La vignetta intitolata Avaratia (c. 13r), che mostra tre avari di fronte alle ricchezze, quella dal titolo Violare amicos dove è inscenata una violenza fisica nei confronti di un uomo nelle strade di un caratteristico villaggio tedesco ( c. 21 r.) , l’immagine di una tavolata di gaudenti nella vignetta De epulonibus (c 27 r.) , quella dedicata alle Fortune vanitas (c. 34 r.) che ritrae un uomo affacciato alla finestra di una tipica costruzione medievale alsaziana, la xilografia dedicata alla stoltezza, significativamente intitolata Stultitia gaudium stultorum (c. 45 r.) , o quella dove una ruota che gira con uomini ed animali tra gli ingranaggi simboleggia la Fortune mutabilitas (c. 47) sono solo alcuni esempi del mirabile e fantastico mondo fatto di uomini e donne ma anche di animali che sembrano usciti dai bestiari medievali ( la scimmia a c. 23 r., i maiali a c. 24 r., i cani ed i conigli a c. 25 r., i lupi a c. 34 r., gli uccelli dal lungo collo a c. 45 r., l’asino a c. 46 r. e a c. 60 r., l’orso che divora il miele a c. 80) e da strane e mostruose creature ( l’inquietante essere con becco di uccello ed ali di pipistrello a c. 31 r., l’ animale che spalanca la larga bocca dentata nel tentativo di inghiottire un uomo a c. 40, il gigantesco crostaceo a c. 65 r., lo scheletro che rappresenta la morte a c. 94, l’essere mostruoso con fattezze di uccello che insidia lo donna che si rimira nello specchio a c. 102).
Particolarmente gustosa è la vignetta dedicata alla Inutilitas librorum che raffigura un erudito ed occhialuto bibliofilo tra i libri (c. 11 r.).
La vivace galleria di personaggi che dà vita alla rappresentazione didattica e moraleggiante di vizi e situazioni particolari sembra uscire dalle pagine del volume di Sebastian Brant e trasferirsi nel piccolo olio su tavola dipinto da Hyeronimus Bosch intorno al 1494: le atmosfere, le iconografie, le evidenti affinità stilistiche tra le immagini del libro e quelle del dipinto, raccontano di un mondo che , alla fine del Medioevo, in ambito soprattutto tedesco e nordico, molto aveva già riflettuto sul tema della pazzia.
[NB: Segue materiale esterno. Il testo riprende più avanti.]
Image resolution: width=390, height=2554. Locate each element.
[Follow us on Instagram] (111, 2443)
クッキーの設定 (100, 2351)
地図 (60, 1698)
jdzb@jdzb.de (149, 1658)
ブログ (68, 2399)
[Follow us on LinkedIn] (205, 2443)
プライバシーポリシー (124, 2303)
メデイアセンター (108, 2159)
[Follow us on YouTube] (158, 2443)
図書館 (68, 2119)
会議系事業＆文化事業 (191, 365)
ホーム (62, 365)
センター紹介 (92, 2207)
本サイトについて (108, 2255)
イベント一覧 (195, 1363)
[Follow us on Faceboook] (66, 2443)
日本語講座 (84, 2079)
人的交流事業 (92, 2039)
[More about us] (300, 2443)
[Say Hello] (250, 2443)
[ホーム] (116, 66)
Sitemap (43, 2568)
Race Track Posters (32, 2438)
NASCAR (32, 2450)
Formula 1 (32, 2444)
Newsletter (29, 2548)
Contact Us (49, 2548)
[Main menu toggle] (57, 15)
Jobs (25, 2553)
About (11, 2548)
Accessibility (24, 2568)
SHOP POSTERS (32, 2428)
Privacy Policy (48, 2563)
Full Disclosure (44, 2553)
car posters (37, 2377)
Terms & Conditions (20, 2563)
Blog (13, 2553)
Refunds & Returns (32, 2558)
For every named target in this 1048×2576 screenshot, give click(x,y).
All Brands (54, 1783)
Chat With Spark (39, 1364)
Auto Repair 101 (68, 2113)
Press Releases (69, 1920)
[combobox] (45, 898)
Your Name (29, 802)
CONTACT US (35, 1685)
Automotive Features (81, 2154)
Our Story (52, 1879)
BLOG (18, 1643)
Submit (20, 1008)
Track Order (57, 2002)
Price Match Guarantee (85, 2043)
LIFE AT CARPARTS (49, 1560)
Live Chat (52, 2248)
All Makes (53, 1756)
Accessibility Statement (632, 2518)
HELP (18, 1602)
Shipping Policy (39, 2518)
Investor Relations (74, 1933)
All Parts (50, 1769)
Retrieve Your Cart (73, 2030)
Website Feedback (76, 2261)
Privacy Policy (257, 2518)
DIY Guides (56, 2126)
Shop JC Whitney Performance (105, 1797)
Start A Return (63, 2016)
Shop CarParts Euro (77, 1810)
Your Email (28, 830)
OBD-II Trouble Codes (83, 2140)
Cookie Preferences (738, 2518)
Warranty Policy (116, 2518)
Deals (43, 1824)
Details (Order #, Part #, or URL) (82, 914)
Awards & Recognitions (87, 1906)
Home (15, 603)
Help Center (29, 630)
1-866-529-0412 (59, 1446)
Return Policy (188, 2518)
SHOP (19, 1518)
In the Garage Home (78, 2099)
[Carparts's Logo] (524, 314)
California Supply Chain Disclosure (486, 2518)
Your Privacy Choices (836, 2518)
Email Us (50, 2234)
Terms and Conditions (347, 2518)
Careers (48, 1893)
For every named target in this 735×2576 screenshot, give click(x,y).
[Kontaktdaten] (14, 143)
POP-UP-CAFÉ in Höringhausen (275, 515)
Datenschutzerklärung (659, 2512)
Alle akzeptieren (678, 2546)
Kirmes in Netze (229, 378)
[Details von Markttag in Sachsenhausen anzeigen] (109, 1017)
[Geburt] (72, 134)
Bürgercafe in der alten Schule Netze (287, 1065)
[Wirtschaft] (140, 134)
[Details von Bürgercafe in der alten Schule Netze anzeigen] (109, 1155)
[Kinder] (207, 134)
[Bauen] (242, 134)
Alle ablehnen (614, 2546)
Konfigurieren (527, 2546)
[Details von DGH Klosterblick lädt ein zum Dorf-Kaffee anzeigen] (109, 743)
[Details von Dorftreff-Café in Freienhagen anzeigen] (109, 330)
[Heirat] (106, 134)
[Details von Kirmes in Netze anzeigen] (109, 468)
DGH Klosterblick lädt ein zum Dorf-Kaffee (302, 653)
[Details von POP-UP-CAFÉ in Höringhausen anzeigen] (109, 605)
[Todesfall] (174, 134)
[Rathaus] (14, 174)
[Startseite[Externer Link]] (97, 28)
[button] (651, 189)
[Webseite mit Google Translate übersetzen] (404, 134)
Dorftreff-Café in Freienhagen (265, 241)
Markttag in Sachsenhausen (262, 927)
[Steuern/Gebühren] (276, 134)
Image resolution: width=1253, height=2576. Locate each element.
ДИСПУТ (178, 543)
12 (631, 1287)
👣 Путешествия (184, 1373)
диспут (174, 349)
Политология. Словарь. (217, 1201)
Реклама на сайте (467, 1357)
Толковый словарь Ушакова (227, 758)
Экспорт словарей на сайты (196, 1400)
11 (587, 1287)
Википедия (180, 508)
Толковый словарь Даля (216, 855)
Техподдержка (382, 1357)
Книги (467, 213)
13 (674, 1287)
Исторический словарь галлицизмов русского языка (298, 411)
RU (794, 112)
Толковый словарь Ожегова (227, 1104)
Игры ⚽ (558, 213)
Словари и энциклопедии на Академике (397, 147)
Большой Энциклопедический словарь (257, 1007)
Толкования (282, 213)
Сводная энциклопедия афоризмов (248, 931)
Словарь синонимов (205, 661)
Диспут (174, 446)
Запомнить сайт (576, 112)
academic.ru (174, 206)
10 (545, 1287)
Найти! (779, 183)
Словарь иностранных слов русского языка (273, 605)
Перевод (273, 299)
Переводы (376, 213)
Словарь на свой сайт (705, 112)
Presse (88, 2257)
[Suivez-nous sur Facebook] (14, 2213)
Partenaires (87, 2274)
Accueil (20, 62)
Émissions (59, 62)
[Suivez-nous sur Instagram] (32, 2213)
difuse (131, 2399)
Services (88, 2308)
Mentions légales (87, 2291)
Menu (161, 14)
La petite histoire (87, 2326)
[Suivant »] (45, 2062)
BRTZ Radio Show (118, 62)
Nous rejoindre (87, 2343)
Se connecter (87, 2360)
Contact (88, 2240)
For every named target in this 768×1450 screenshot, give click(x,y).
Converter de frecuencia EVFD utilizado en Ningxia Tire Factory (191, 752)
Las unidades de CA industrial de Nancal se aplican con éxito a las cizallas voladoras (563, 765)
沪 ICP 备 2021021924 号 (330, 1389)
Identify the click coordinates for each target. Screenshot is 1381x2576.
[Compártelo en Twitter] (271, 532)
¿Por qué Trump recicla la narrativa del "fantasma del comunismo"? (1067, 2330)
Dopo qualche anno, nel 1511, Erasmo da Rotterdam pubblicherà l’Elogio della Follia.
A dimostrazione della imponente circolazione di questo volume e dell’incisività del racconto per immagini che contiene, è sicuramente da registrare la presenza di una copia del libro (non sappiamo precisamente di quale edizione si tratti) nella biblioteca di Leonardo da Vinci che nella lista di libri contenuta nel Codice di Madrid e redatta probabilmente alla fine del 1503, annota, tra i titoli “galea de’matti”.
Il volume, nell’edizione del 1497 conservata in biblioteca Corsiniana , costituisce anche un’affascinante testimonianza dell’eco dei tempi nuovi che avanzano: a c. 76 v. si legge “ Hesperie occidue rex Ferdinandus: in alto Aequore nunc gentes repperit innumeros”, una delle prime testimonianze letterarie, a cinque anni dai fatti, della scoperta dell’America.
(Fig. 4)
Legenda
Fig. 1 De epulonibus c 27 r., xilografia
Fig. 2 Superbia c. 102 r. xilografia
Fig. 3 Inutilitas librorum c. 11r., xilografia
Fig. 4 Testimonianza letteraria della scoperta dell’America c. 76 v.